The Sultan of Oman Qaboos bin Said Al Said.

Security thread.


1/4 Rial 1989

1/4 Rial 1989 1/4 Rial 1989

The notes of the fourth issue are distinct from previous issues by displaying the portrait of Sultan Qaboos on all denominations and carrying enhanced security features. This issue is also peculiar in that each denomination has been introduced as required, rather than all at once, with the 50-rial notes being introduced in 1985 and the 5-rial note being the last denomination introduced in 1990.

The portrait of the Sultan is the dominant feature on each note, with the portrait being the same on all notes save the 100 baisa – where the portrait is slightly more "full face". Not only is the portrait now the dominant feature, it is also the watermark and the major fluorescent device on each note.
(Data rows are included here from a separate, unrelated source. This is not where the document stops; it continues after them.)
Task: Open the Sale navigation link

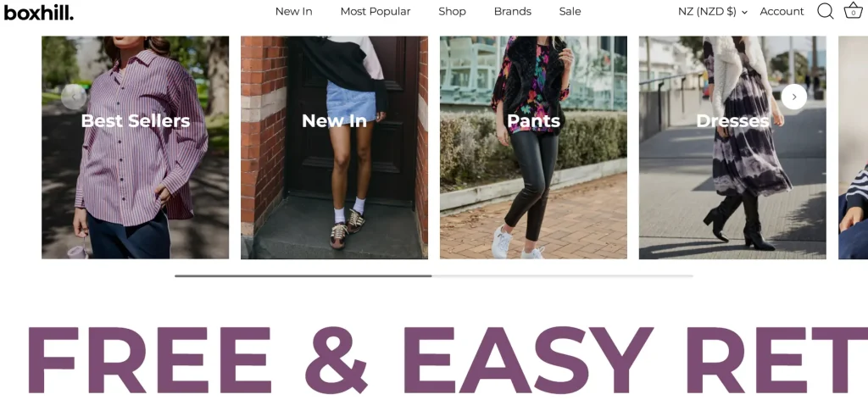Action: [570, 12]

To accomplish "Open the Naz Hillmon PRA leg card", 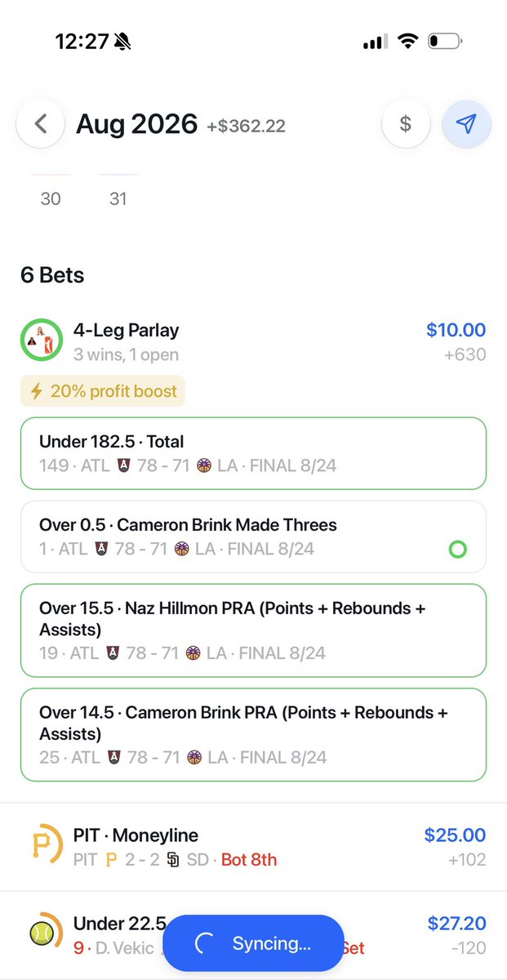I will pyautogui.click(x=253, y=630).
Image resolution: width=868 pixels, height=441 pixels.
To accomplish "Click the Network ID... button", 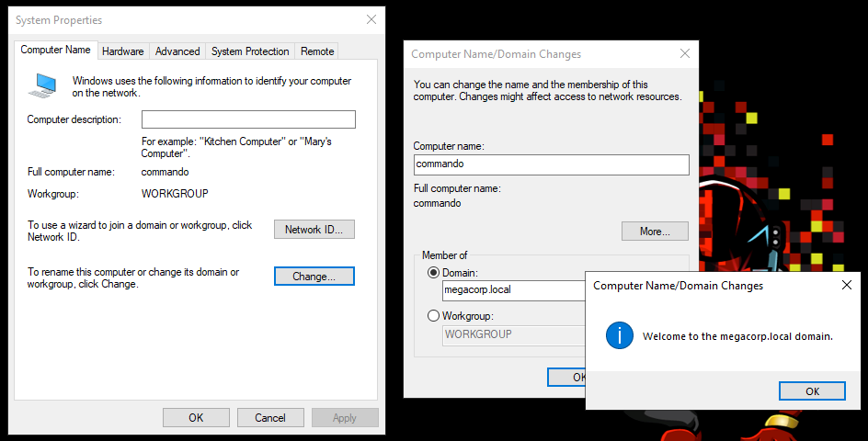I will [x=314, y=230].
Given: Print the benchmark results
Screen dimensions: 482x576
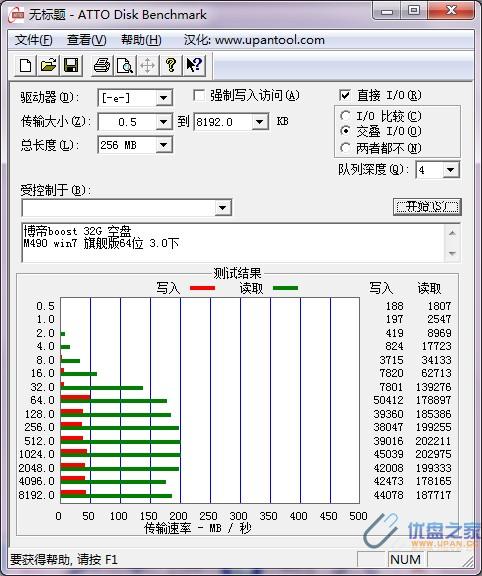Looking at the screenshot, I should [x=102, y=66].
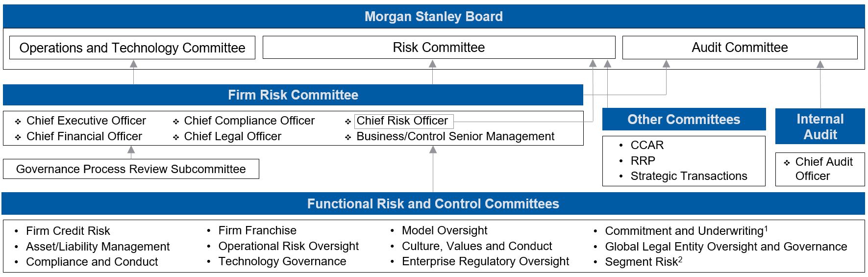Click the diamond bullet beside Chief Legal Officer
The image size is (868, 277).
point(176,137)
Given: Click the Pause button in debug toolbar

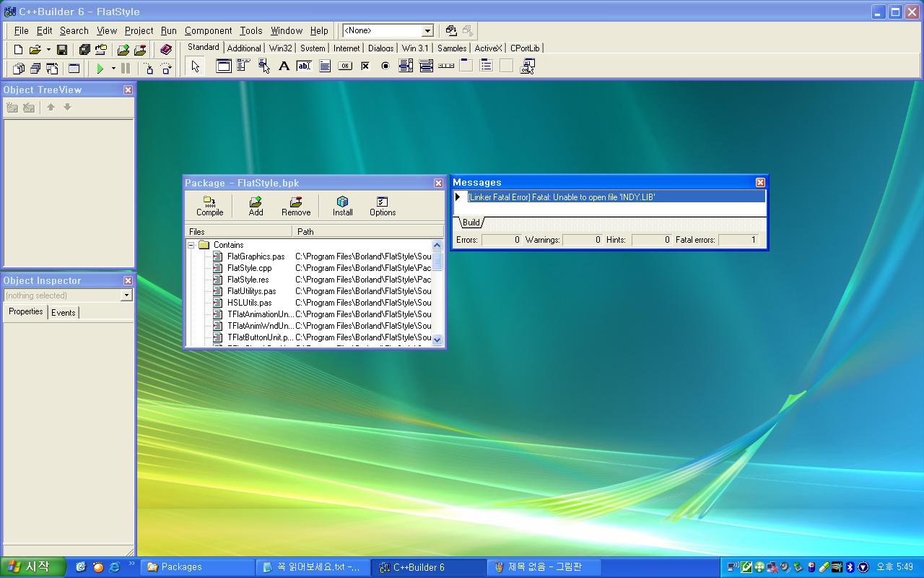Looking at the screenshot, I should click(126, 68).
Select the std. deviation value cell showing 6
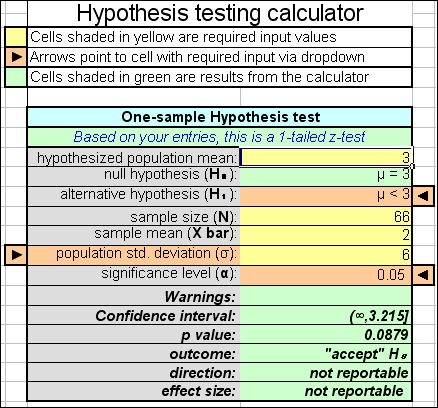The width and height of the screenshot is (438, 408). (x=326, y=255)
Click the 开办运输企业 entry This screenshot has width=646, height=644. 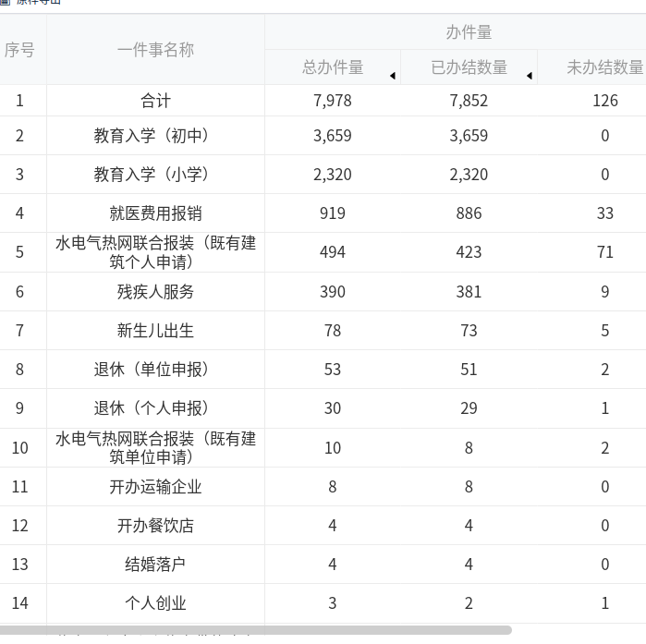coord(155,487)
Qaboos bin Said Al Said ( قابوس بن سعيد آل سعيد‎, born 18 November 1940, Salalah, Oman) is the Sultan of Oman and its Dependencies. He rose to power after overthrowing his father, Said bin Taimur, in a palace coup in 1970. He is the 14th-generation descendant of the founder of the Al Bu Sa'idi dynasty.

By combining the Imamat of Oman and the Muscat Sultanate in a single state, the Sultan then, with the support of Great Britain and Shah's Iran, managed to defeat the insurgency in Dhofar. In November 1996, Sultan Qaboos signed the first Basic Law (Constitution) of Oman.

emblem of Oman

On top is the national emblem of Oman (شعار سلطنة عمان‎). It is an insignia consisting of a khanjar inside its sheath that is superimposed upon two crossed swords. Adopted in the 18th century as the badge of the Omani royal family, it subsequently became the national emblem of the Sultanate of Oman. The emblem is featured at the canton on the Flag of Oman.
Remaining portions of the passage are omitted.